And this was just by accident. There is little doubt in my mind that one of the most productive uses of generative AI will be to purposely spread misinformation and propaganda, to create fear, doubt, and uncertainty. This is the technological future: We will be lied to by our robots!
In the early first flushes of my love affair with the Internet, it never occurred to me that if I could find a passionate community devoted to anime, or Xena Warrior Princess fan fiction, or open source software, then white supremacists could just as easily construct networks devoted to Holocaust revisionism, or psychopathic men could build community around the sharing of tips on how to manipulate women, or anti-vaccine activists could find all the “scientific” studies purporting to support their deranged health claims they wanted. It would never have occurred to me that a billionaire would buy one of the Internet’s most popular and useful social media sites and weaponize it into a source of disinformation designed to influence a national election. That’s crazy talk!
I believed a better future was coming when I should have been reading Philip K. Dick much more carefully.
Today, when I interface with the digital world I start from a position of profound mistrust. Is what I see before me commercially sponsored, or generated by flawed AI, or a Russian or Chinese psy-op? I know that if I look hard enough, I can find “evidence” that will buttress whatever side of any argument I want to make.
The Internet has become as useless as the Book of Changes because it will affirm or deny whatever we desire. And I cannot help but connect this unmooring of online truth, this cacophony of digital nonsense, to the state of politics in the United States today. President Trump spews out insanity on a daily basis and his henchmen routinely say and do the vilest of things and Elon Musk tweets something factually incorrect almost as often as he takes a breath and it all means nothing because nothing means anything. A quarter of the way through the 21st century, one of humanity’s supreme technical achievements is a network that facilitates the sharing of lies so efficiently that it broke democracy. Would we have elected Donald Trump president a second time, much less a first, if we still had gatekeepers keeping a lid on all the madness?
Perhaps I should have been more doubtful thirty years ago. Perhaps a true Daoist would never have let himself believe that enlightenment or liberation could come from a technological tweak. But I still find it unutterably sad to witness the alchemy by which computers have delivered unto us something that is so amorphous, opaque and fundamentally impossible to trust and yet is so intimately a part of our daily lives. It’s a universal language of mayhem and it’s enough to drive one crazy.
In the early 1970s, Philip K. Dick wrote an essay titled “Schizophrenia and the Book of Changes.” I’ve always been tentative about fully immersing myself in the madness of Philip K. Dick, likely because of my memories of another uncle of mine, my father’s younger brother, who suffered from schizophrenia that was exacerbated by drug use in Berkeley in the 1960s. The connections are ridiculously intimate: Dick went to Berkeley High School, just like my children. He published The Man in the High Castle in 1962, the year I was born in Oakland, to parents who were students at Berkeley. He indulged in LSD and went crazy, just like my uncle. Sometimes I even wonder if my Uncle Ken and Philip K. Dick had the same drug dealer.

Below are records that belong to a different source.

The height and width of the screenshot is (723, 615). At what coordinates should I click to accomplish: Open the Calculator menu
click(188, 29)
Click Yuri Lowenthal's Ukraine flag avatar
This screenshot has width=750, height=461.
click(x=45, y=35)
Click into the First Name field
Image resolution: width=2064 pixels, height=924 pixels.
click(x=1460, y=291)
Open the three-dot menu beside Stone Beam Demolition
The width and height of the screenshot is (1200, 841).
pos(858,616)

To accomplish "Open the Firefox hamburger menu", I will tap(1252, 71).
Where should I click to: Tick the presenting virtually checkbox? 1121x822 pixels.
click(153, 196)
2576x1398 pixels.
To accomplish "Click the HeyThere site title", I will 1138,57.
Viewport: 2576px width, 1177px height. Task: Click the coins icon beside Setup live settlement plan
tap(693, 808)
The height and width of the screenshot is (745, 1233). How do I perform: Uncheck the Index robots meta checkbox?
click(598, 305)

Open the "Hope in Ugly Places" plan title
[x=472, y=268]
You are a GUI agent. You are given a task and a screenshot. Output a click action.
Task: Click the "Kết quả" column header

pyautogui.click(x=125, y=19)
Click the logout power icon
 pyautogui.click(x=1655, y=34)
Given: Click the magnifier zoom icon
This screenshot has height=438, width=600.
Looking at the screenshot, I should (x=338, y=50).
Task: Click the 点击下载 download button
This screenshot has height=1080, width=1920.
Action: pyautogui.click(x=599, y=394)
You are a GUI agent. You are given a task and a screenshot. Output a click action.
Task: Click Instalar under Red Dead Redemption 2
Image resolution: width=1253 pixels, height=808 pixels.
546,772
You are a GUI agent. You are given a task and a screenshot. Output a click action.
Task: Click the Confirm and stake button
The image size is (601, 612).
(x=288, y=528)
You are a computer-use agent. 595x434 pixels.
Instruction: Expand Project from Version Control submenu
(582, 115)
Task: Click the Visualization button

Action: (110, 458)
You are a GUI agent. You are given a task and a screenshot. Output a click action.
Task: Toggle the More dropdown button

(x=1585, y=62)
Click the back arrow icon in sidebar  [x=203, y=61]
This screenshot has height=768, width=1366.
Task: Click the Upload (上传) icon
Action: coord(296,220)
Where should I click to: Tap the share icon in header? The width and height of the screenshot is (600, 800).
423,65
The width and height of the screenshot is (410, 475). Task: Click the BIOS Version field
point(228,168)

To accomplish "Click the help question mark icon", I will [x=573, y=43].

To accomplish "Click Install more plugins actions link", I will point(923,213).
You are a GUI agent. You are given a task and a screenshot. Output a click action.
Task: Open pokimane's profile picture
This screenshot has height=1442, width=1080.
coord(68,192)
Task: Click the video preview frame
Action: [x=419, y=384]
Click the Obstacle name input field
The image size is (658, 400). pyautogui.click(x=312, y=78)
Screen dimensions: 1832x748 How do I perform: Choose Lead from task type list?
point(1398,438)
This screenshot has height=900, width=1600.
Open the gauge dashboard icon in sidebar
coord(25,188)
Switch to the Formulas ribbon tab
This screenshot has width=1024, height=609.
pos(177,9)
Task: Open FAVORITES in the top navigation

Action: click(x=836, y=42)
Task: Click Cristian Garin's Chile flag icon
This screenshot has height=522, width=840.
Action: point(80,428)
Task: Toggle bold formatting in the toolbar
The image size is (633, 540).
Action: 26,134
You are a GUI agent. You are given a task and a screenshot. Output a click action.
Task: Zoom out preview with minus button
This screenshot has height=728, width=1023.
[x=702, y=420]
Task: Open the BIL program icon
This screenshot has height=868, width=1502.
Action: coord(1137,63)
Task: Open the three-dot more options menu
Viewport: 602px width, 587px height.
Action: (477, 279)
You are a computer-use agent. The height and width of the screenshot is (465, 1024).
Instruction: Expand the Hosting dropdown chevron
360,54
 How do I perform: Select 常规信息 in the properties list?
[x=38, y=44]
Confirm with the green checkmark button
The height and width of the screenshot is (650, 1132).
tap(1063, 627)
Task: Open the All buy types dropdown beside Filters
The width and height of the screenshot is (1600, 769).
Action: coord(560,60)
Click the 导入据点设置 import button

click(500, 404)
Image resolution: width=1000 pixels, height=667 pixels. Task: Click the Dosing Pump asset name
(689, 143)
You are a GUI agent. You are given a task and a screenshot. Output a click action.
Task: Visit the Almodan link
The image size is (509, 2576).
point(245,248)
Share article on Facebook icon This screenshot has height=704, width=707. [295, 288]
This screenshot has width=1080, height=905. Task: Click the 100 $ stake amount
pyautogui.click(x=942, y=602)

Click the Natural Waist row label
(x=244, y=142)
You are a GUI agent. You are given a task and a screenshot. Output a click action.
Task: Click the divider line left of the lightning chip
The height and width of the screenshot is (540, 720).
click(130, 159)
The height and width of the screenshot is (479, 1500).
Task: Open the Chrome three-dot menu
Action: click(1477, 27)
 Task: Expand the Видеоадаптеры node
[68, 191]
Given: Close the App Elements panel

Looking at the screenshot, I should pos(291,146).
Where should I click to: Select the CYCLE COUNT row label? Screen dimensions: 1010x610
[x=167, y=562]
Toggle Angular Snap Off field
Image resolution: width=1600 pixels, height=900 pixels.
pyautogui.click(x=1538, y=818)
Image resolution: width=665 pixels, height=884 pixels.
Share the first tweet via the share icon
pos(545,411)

(My story about my Uncle Ken, his arrest during the Free Speech Movement and his madness can be found here.)
But even all the above-detailed synchronicity did not prepare me to encounter the following passage about the Book of Changes:
John Cage, the composer, uses it to derive chord-progressions. Several physicists use it to plot the behavior of subatomic particles – thus getting around Heisenberg’s unfortunate principle. I’ve used it to develop the direction of a novel. Jung used it with patients to get around their “psychological blind-spots.” Leibnitz based his binary system on it, the open and shut the gate idea, if not his entire philosophy of monadology… for what that’s worth. You, too, can use it: for betting on heavy-weight bouts or getting your girl to acquiesce, for anything in fact that you want – except for foretelling the future. That, it can’t do, it is not a fortune telling device…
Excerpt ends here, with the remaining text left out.